À l'aide de 12 scénarios hypothétiques dans lesquels l'enfant exprimait des émotions négatives telles que la tristesse, la peur, la colère ou la déception, les soignants ont indiqué la probabilité qu'ils réagissent en utilisant des méthodes de soutien telles que des stratégies de résolution de problèmes ou des méthodes non solidaires telles que punir l'enfant. .

Les chercheurs ont constaté que les nourrissons de 3 mois qui avaient un niveau élevé de bonne humeur, de sociabilité et de spontanéité étaient plus susceptibles de se livrer à une suralimentation émotionnelle trois ans plus tard. Les comportements alimentaires des enfants étaient également prédits de manière significative par leur capacité à s'adapter aux stimuli externes et à autoréguler leurs émotions. Mais la probabilité que les enfants consomment de la nourriture comme mécanisme d'adaptation était significativement affectée par les réponses de leurs soignants à leurs émotions négatives.

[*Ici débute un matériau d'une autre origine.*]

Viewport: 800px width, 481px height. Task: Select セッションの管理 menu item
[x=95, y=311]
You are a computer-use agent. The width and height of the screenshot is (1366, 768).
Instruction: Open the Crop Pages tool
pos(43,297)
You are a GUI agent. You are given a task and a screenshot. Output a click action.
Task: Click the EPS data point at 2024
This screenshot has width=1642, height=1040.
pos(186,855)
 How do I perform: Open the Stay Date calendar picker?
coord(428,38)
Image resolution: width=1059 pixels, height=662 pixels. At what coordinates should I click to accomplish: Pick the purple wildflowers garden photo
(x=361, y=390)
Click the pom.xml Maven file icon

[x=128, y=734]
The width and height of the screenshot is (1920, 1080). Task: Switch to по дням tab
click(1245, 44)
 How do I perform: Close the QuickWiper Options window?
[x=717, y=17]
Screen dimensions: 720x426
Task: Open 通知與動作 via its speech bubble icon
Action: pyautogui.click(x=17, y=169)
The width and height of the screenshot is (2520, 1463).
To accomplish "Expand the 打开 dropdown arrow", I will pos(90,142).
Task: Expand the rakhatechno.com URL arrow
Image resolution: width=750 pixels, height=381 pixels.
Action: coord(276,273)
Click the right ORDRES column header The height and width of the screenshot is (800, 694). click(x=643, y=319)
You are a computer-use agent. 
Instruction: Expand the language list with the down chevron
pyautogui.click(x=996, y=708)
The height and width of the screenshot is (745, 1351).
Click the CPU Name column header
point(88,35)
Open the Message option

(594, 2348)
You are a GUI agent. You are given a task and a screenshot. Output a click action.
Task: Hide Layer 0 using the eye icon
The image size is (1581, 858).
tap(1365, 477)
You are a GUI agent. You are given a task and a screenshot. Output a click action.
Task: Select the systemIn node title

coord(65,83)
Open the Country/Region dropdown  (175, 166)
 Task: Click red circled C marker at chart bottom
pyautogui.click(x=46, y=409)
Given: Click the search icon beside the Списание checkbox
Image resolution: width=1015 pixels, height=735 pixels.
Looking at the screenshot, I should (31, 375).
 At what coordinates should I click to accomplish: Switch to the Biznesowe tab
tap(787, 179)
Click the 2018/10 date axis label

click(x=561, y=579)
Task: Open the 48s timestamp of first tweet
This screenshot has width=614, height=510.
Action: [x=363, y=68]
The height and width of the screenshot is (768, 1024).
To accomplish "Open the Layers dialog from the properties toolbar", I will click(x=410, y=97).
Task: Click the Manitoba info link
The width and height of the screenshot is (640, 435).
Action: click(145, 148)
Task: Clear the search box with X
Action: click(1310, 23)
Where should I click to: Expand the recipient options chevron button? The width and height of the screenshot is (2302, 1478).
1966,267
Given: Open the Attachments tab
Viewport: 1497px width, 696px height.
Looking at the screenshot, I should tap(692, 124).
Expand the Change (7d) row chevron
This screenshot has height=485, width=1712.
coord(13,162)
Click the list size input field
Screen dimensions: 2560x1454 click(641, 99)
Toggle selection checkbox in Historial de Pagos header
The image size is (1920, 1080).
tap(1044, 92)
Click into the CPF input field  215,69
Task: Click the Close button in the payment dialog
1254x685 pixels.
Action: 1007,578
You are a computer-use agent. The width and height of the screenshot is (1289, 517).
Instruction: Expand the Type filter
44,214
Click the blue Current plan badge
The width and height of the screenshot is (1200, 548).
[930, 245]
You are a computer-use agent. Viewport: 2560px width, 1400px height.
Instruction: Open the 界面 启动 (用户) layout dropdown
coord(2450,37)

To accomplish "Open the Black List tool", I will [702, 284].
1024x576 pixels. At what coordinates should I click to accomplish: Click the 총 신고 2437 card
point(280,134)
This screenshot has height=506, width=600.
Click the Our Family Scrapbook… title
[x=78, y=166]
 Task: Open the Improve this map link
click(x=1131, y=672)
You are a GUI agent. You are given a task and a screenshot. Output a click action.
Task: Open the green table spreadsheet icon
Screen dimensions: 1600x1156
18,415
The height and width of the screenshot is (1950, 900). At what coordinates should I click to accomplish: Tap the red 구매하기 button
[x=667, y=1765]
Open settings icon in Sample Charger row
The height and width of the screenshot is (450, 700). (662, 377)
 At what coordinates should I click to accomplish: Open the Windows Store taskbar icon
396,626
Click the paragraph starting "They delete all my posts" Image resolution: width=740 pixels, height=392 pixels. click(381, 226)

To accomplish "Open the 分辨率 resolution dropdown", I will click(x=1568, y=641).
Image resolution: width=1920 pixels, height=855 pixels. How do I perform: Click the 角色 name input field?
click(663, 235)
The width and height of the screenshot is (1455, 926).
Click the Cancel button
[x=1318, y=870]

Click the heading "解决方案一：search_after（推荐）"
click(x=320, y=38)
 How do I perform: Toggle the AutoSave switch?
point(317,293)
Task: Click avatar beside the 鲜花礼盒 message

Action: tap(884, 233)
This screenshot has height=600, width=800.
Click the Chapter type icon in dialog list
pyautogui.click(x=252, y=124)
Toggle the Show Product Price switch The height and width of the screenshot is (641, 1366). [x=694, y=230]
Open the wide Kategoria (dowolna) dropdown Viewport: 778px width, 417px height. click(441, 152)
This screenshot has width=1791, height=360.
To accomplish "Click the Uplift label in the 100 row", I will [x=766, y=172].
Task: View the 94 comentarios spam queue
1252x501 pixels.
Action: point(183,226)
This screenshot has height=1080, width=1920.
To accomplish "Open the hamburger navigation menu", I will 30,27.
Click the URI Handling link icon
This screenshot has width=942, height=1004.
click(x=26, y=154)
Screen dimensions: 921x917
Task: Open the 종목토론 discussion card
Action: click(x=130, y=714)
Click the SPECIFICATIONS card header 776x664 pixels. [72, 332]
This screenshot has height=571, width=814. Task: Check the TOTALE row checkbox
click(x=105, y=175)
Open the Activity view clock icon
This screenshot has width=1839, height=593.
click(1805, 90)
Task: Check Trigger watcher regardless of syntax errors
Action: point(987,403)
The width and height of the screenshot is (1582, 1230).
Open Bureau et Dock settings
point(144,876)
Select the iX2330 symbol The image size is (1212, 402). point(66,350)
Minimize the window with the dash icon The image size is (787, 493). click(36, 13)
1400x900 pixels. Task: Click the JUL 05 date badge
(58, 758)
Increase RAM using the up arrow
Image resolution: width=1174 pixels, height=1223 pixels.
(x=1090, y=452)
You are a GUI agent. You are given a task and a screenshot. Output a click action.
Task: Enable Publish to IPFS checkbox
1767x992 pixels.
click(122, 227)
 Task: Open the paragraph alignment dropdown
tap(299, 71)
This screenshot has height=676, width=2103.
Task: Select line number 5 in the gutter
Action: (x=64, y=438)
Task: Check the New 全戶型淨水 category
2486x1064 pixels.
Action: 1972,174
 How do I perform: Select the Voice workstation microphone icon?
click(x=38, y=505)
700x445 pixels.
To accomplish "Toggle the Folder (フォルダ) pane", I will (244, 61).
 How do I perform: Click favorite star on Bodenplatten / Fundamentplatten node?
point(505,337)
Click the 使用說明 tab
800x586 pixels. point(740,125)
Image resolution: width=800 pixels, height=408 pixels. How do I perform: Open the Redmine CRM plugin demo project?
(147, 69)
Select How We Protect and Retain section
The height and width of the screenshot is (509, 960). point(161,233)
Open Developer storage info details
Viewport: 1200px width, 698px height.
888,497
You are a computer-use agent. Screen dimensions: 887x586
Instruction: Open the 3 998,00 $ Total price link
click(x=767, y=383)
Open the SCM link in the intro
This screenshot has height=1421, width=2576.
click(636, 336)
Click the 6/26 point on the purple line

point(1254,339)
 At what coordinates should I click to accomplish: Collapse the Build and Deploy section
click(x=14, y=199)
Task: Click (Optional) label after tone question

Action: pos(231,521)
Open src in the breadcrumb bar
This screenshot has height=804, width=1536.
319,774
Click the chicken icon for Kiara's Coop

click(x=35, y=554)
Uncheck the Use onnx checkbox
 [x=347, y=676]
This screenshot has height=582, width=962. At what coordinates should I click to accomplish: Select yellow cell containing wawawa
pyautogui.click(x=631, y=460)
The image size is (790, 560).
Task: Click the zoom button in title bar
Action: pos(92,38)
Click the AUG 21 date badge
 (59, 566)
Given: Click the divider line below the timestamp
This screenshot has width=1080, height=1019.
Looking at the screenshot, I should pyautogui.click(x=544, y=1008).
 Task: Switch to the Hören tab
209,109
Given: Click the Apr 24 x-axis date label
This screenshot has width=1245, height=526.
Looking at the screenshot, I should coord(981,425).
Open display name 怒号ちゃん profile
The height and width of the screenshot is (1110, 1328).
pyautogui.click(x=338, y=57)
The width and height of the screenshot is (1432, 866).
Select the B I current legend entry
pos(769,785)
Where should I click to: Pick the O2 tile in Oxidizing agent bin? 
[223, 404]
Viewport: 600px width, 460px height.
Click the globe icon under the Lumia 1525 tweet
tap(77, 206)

« Les résultats soulignent l’importance du système familial », a déclaré Iwinski. « Nous constatons que les choses ont des répercussions les unes sur les autres à plusieurs moments. Les comportements à 3 mois peuvent affecter les enfants à 3 ans.

„Nous devons considérer les moments optimaux où nous pouvons mettre en œuvre des interventions et fournir une assistance. À partir de ces résultats, nous voyons qu'une assistance peut être nécessaire à plusieurs étapes du développement.”

Ju a déclaré que la suralimentation émotionnelle est un comportement obésogène qui peut contribuer à une prise de poids malsaine, augmentant potentiellement les risques chez les jeunes enfants de développer de graves problèmes de santé tels que le diabète de type 2 et l'hypertension.

Répondre de manière encourageante aux émotions négatives des enfants est essentiel pour promouvoir leur santé psychologique ainsi que leur santé physique, car cela affecte la façon dont les jeunes apprennent à gérer leurs sentiments ainsi que leur approche de la nourriture, a-t-elle déclaré.